De acordo com a titular do Sicride, os casos só são encerrados quando a criança desaparecida é encontrada, com vida ou não. "Todos os casos continuam em investigação. Por mais que a gente receba, quase que diariamente, notícias sobre crianças desaparecidas, a gente não descuida dos casos antigos", afirma. "Enquanto a criança não for localizada, com ou sem vida, mesmo já sendo adulta, nós seguiremos investigando. Ano passado solucionamos o caso de uma criança desaparecida em 1991, que, infelizmente, encontramos a ossada", relata a delegada.

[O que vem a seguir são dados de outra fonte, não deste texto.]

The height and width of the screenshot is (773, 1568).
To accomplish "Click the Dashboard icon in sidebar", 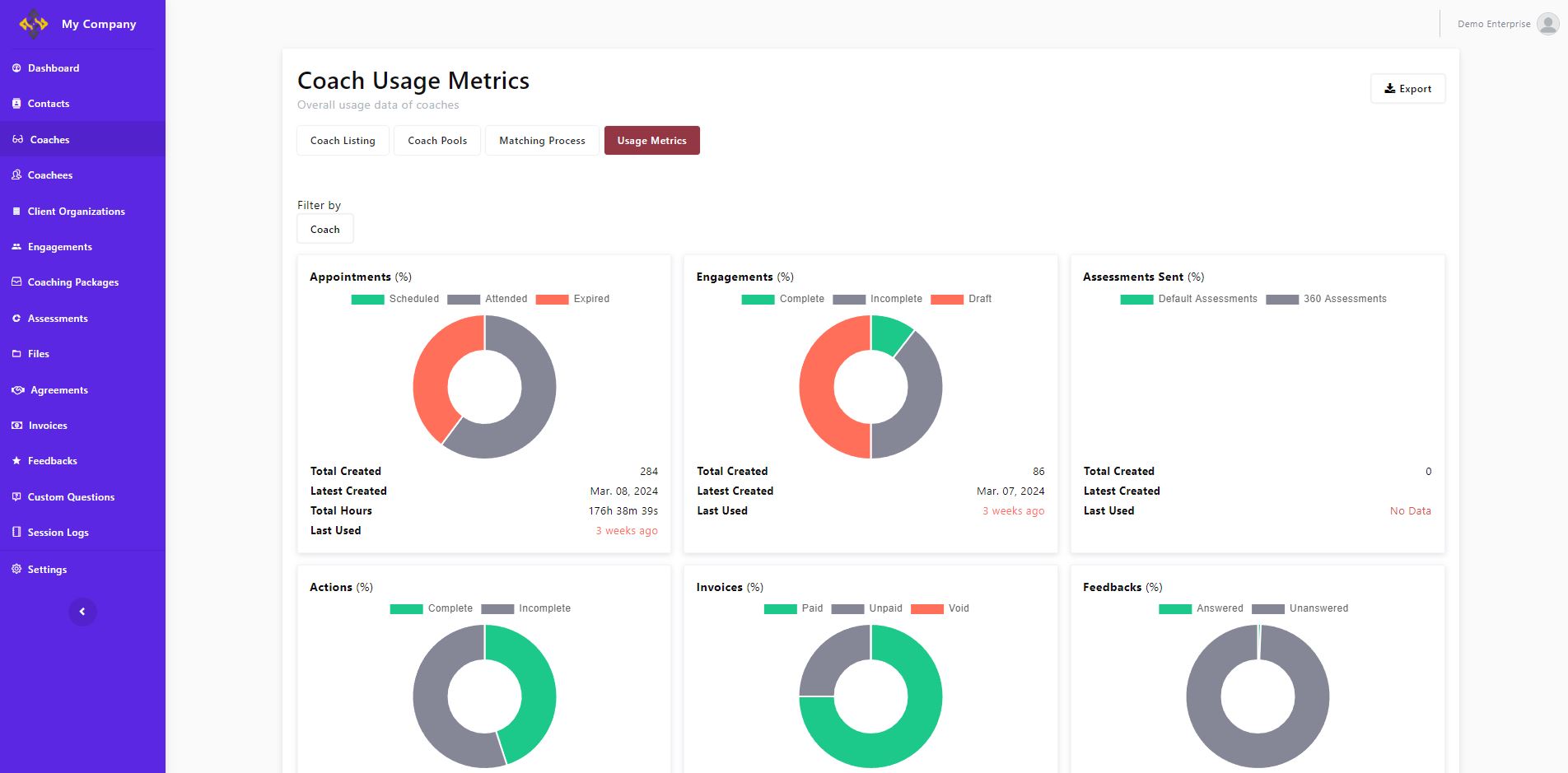I will click(16, 68).
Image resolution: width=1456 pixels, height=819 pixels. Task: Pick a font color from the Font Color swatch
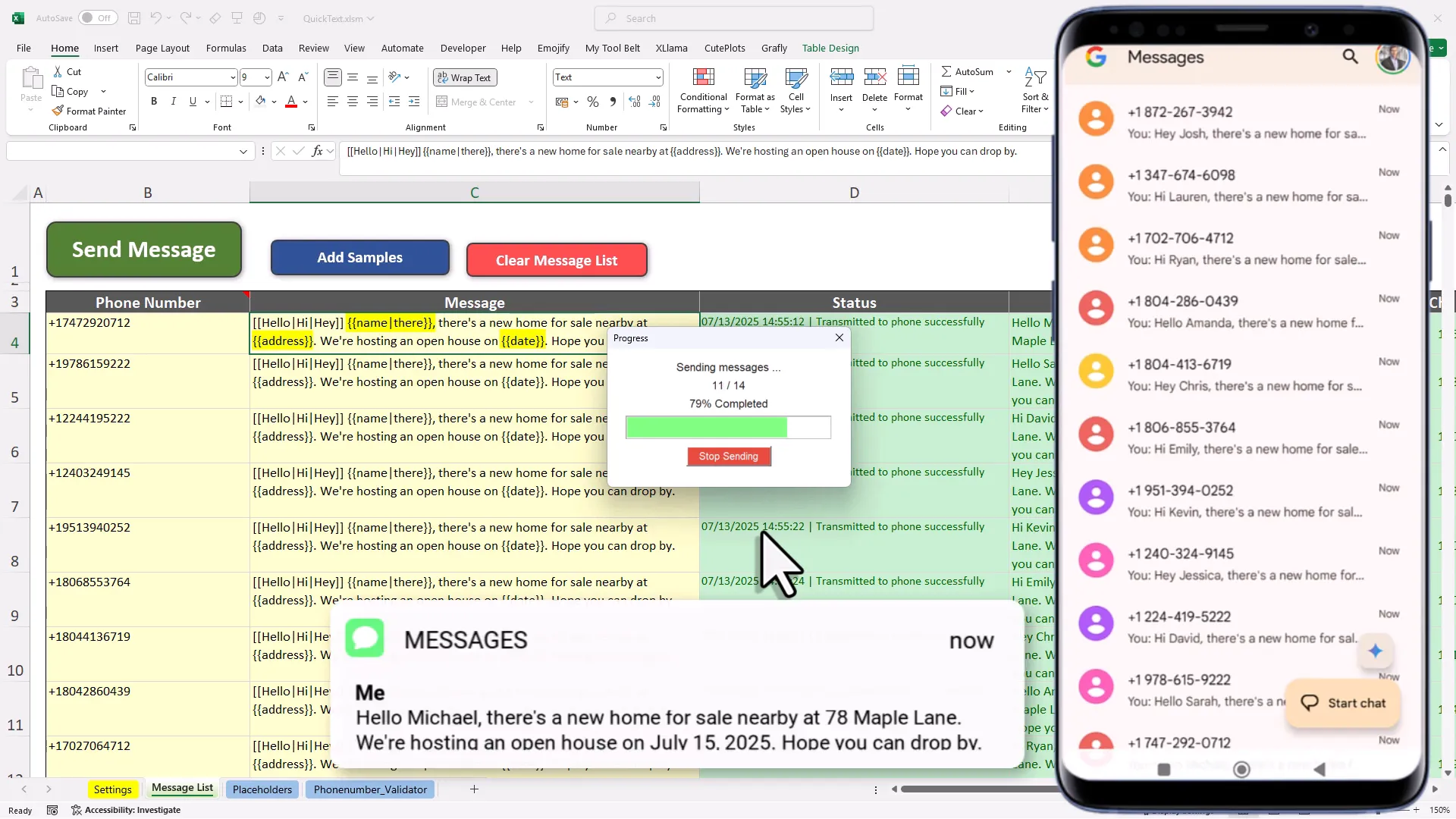point(292,101)
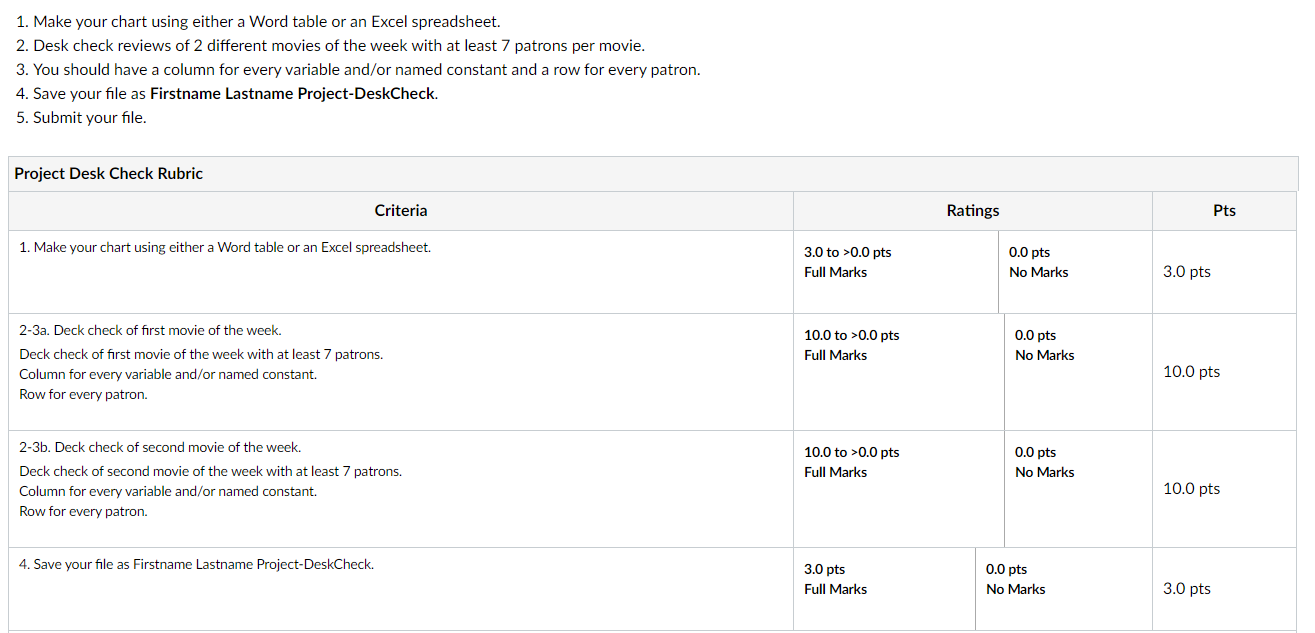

Luíza Pereira de Oliveira teve o filho Gabriel Oliveira dos Santos, de dez dias de vida, roubado de sua residência no último dia 9. "Uma mulher que nunca tinha visto na vida me procurou no hospital. Primeiro se propôs a me ajudar com roupas e alimentos. Depois, começou a me importunar, pedindo para eu dar meu filho para ela. Ela era conhecida da dona da casa onde eu moro de aluguel. Foi lá em casa me visitar e levou meu filho. No dia seguinte, o Sicride já tinha localizado ela", conta a mãe, que ainda aguarda para voltar a ter a guarda de seu bebê porque a mulher que tirou a criança de Luíza apresentou o bebê na Vara de Infância, sob denúncia de maus tratos.
Hoje, Gabriel está em um abrigo de Curitiba, aguardando pela decisão da Justiça para poder voltar para casa. Outro caso recente, lembrado pela delegada, ocorreu em Apucarana, no norte do Paraná. "O bebê foi roubado no hospital por uma falsa enfermeira 10 horas depois de nascer". O Sicride deslocou uma equipe para a cidade, que resolveu o caso em menos de dois dias. "A falsa enfermeira era mãe de uma garota que perdeu o namorado e, para tentar recuperá-lo, inventou uma gravidez. No final dos nove meses, roubou uma criança para confirmar a farsa", contou.